We'd like to tell you we saw the King walking right behind the coffin, but he and the other Royals were small figures from where we stood. A hat with black feathers blowing by the cathedral door – Queen Consort Camilla as it turned out. The figures vanished into the great stone Gothic arches of the thousand-year old cathedral of St. Giles for the service, and the Vigil of the Princes held overnight. At 11 p.m. a friend who has never been particularly fussed about royalty, called us to say he was in line to pay his respects. The queue stretched over a mile and a half from the cathedral door, and went all night. People waited up to six hours in the chilly night air to have their moment to say goodbye.
A day later we ran to the end of our suburban street where our neighbors stood in the warm afternoon sunshine of this beautiful early autumn day. The black Mercedes limo with a large glass dome over the draped casket - the one the world has now seen - passed by. People brought their dogs again, and their kids in school uniform out to see it, because that’s what Scottish people do. Princess Anne, the Princess Royal looking weary but entirely recognizable in the following car. ‘She’s been doing an amazing job, she must be so tired..’ notes the crowd, as she’s been accompanying her mother’s casket for days now.

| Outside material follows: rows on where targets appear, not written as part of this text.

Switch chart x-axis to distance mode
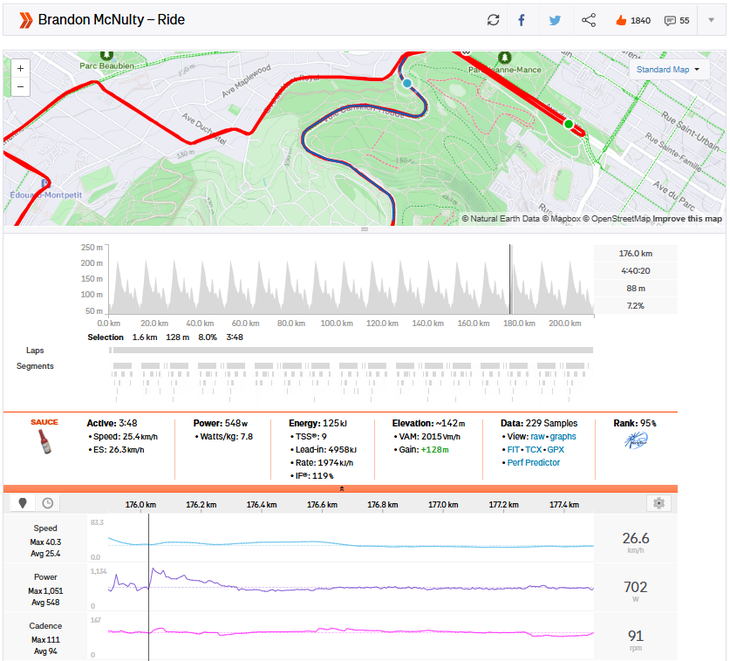The width and height of the screenshot is (730, 661). (x=23, y=504)
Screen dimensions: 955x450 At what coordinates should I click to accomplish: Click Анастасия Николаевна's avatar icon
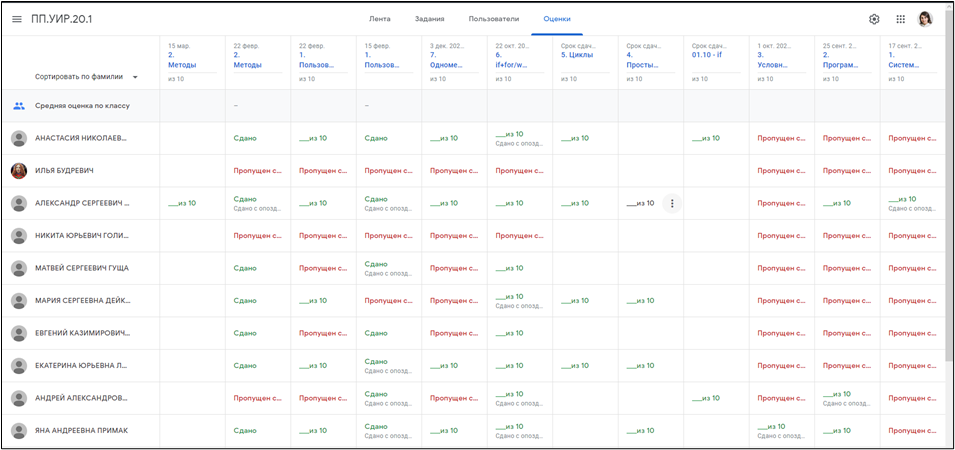pyautogui.click(x=19, y=139)
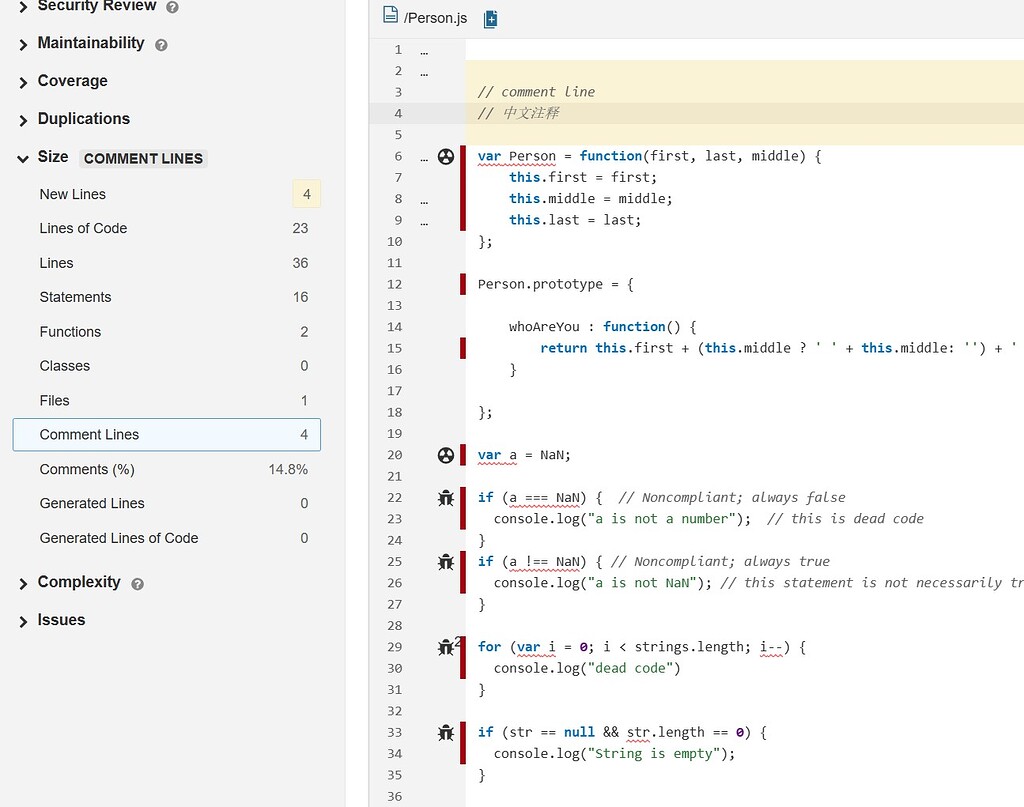
Task: Click the blue new-document icon after /Person.js
Action: 489,18
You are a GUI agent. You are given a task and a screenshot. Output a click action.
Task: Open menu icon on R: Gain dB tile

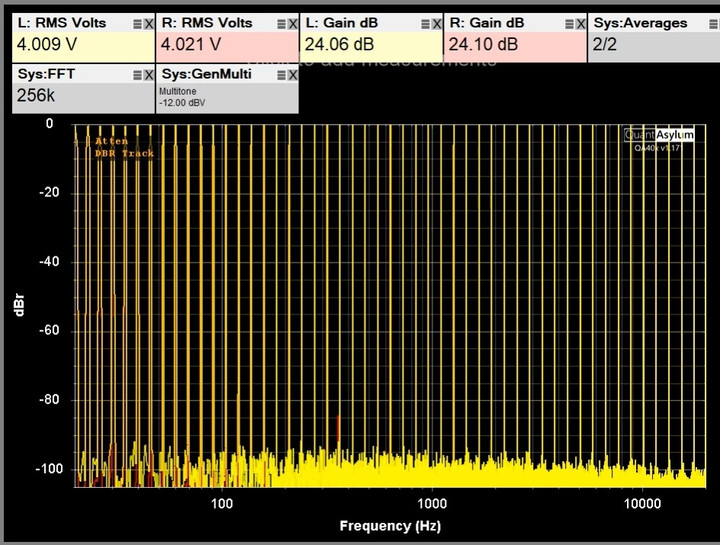[569, 24]
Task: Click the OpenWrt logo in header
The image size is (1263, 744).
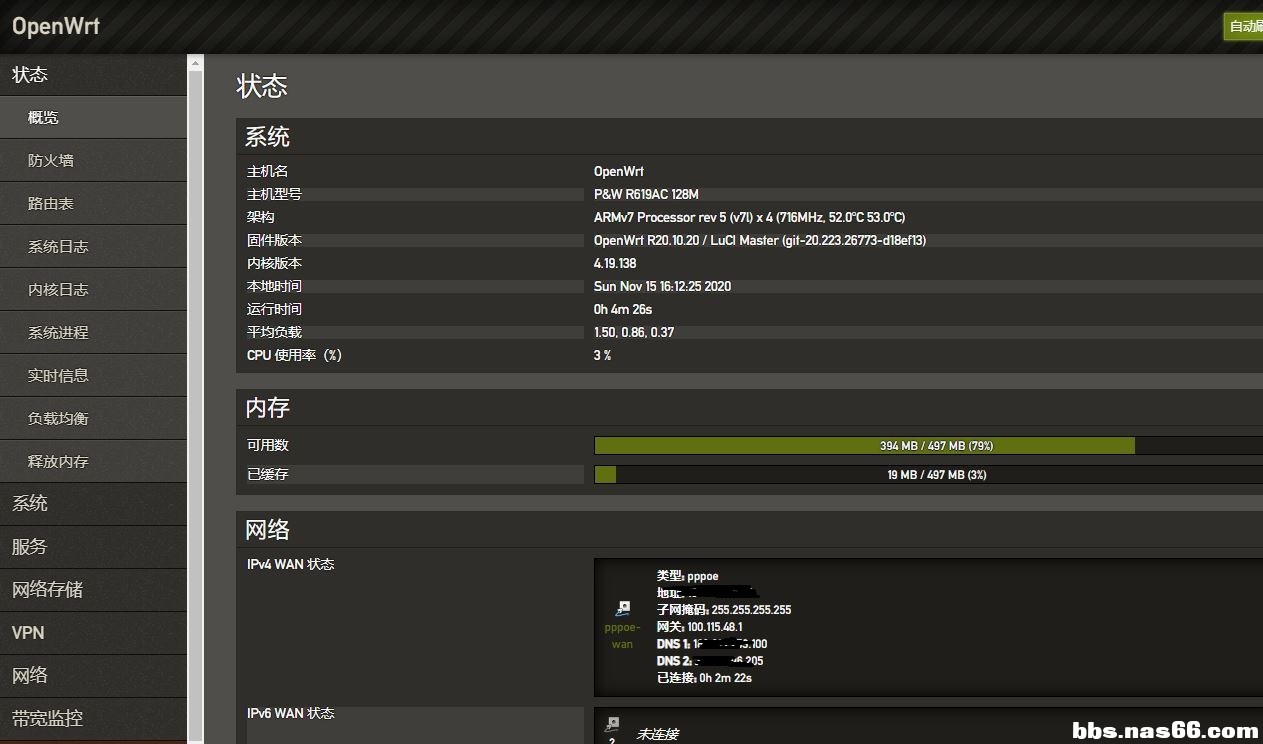Action: coord(56,26)
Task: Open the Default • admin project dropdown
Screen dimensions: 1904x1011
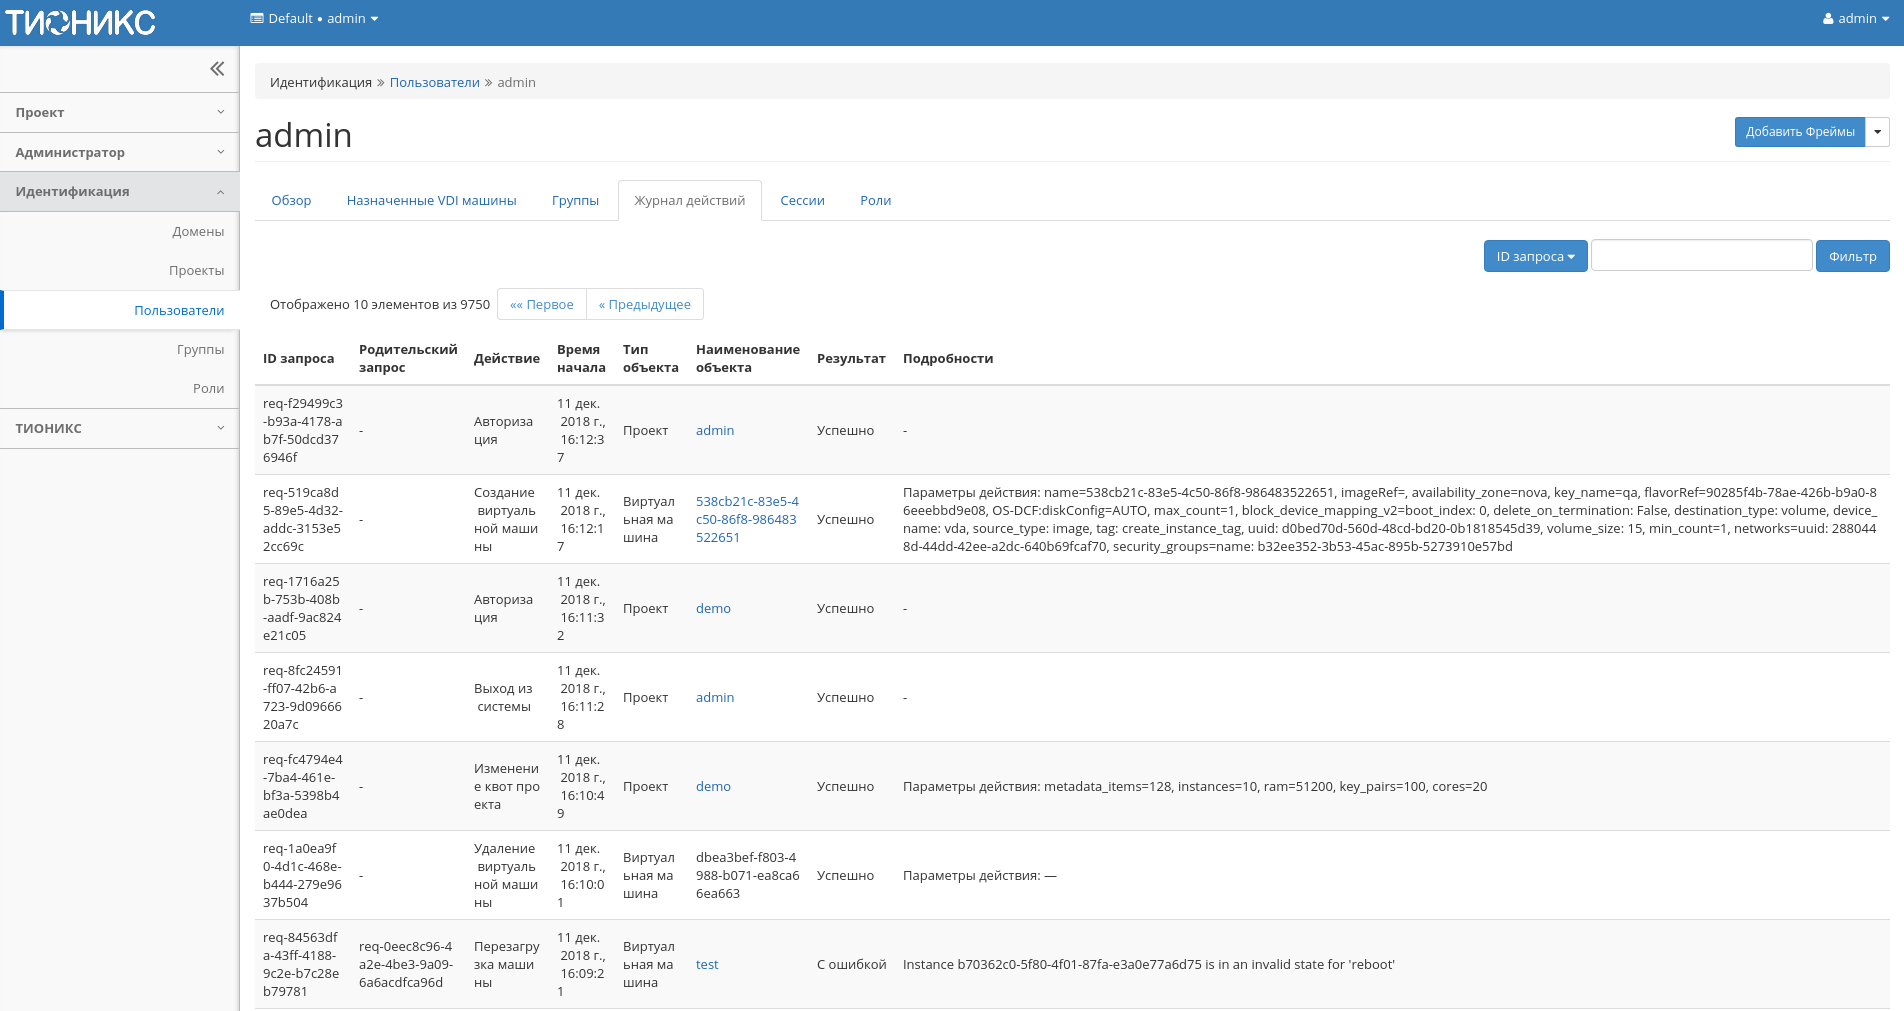Action: coord(314,19)
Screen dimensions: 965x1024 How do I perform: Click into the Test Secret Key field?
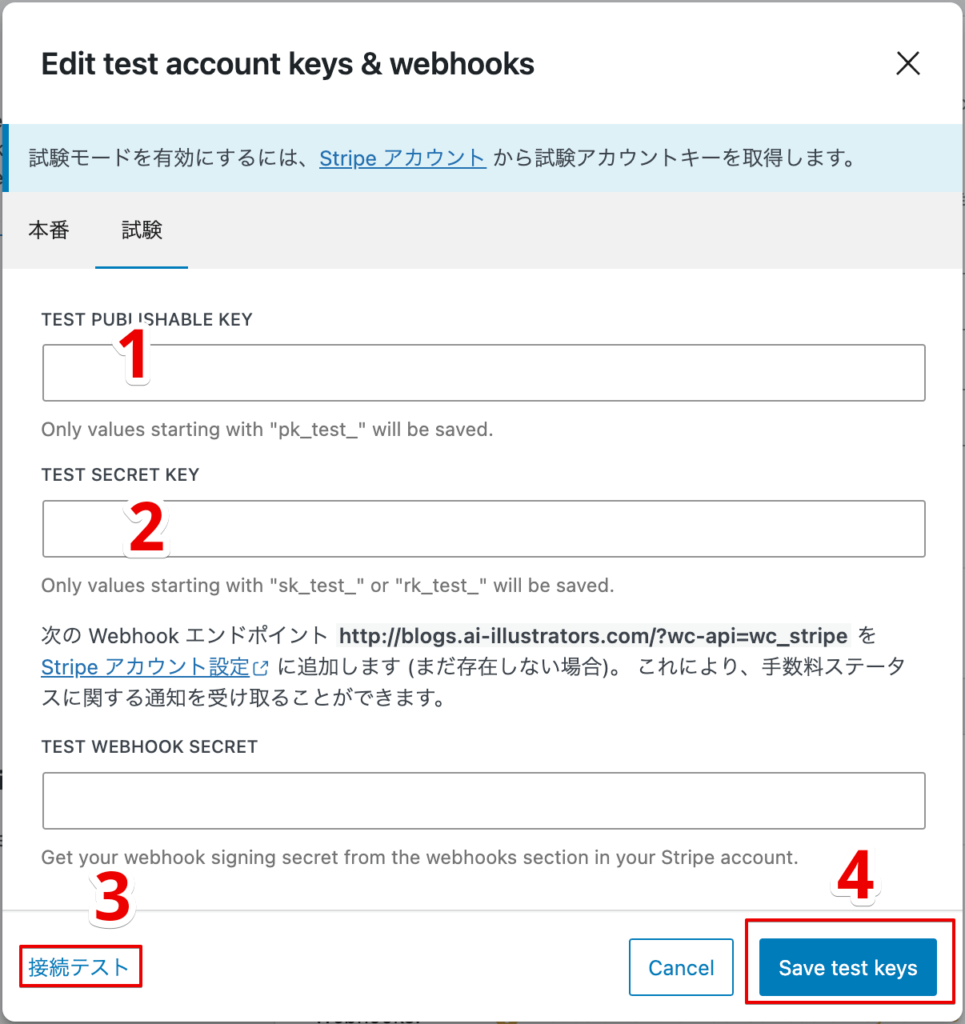coord(484,529)
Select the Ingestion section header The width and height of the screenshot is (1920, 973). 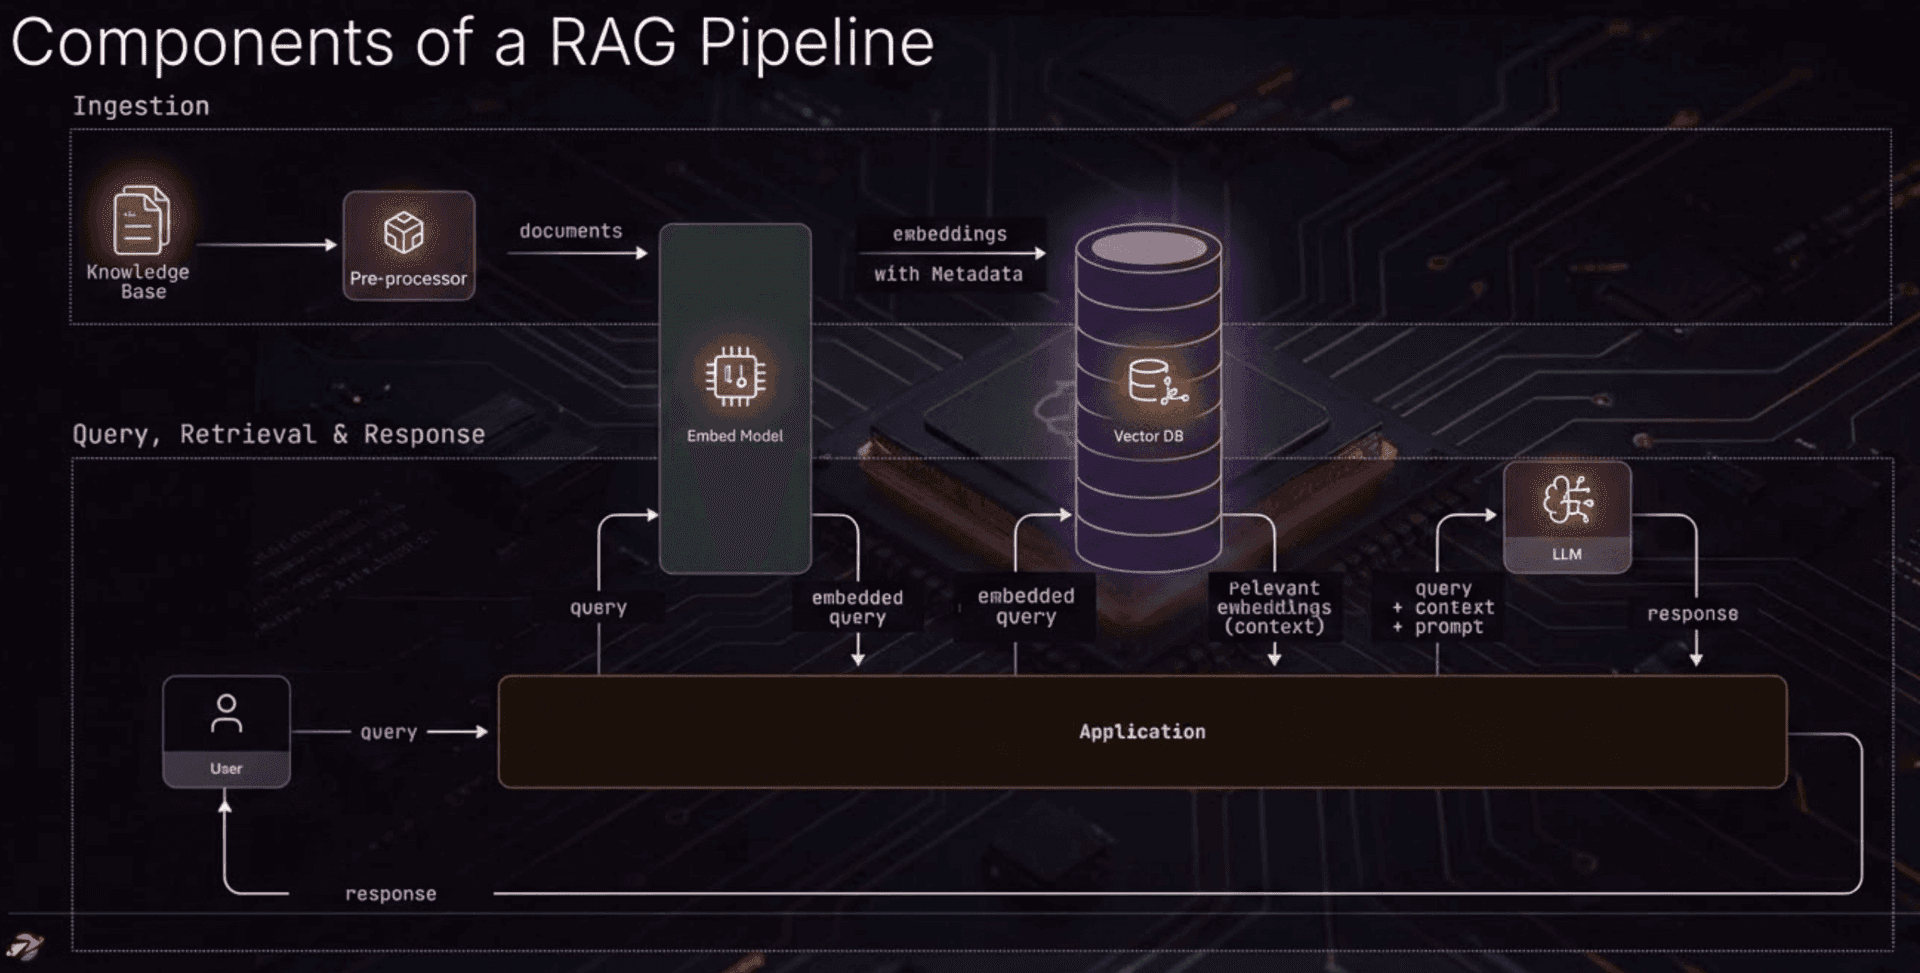coord(141,105)
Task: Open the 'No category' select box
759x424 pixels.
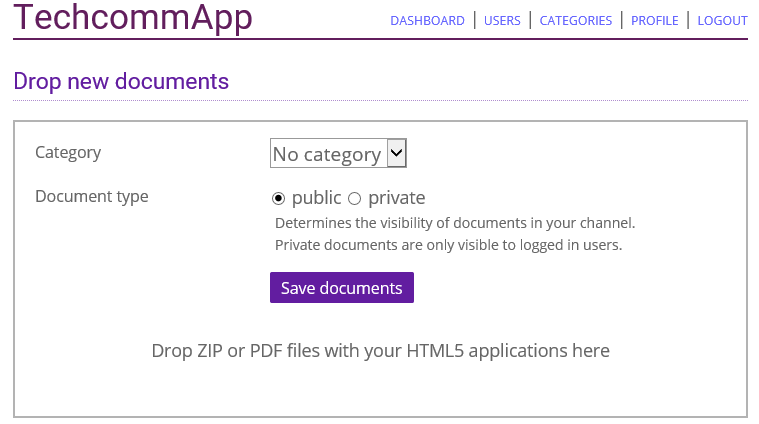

Ten minutes later, the hearse was at Edinburgh Airport, and we watched simultaneously on our t.v. and from our balcony. The heavy military aircraft thundered up into the skies, leaving the lush green grass of Scotland behind, bound for London. The giant plane, call sign Kitty Hawk, soared over the nearby Pentland Hills, still draped in their late season heather. The Queen’s last journey from her beloved Scotland has come to a close. In a nearby field, visible from our t.v. screen, I could see the dust rising from a farmer’s plough, life going on. I think the Queen would have liked that very much.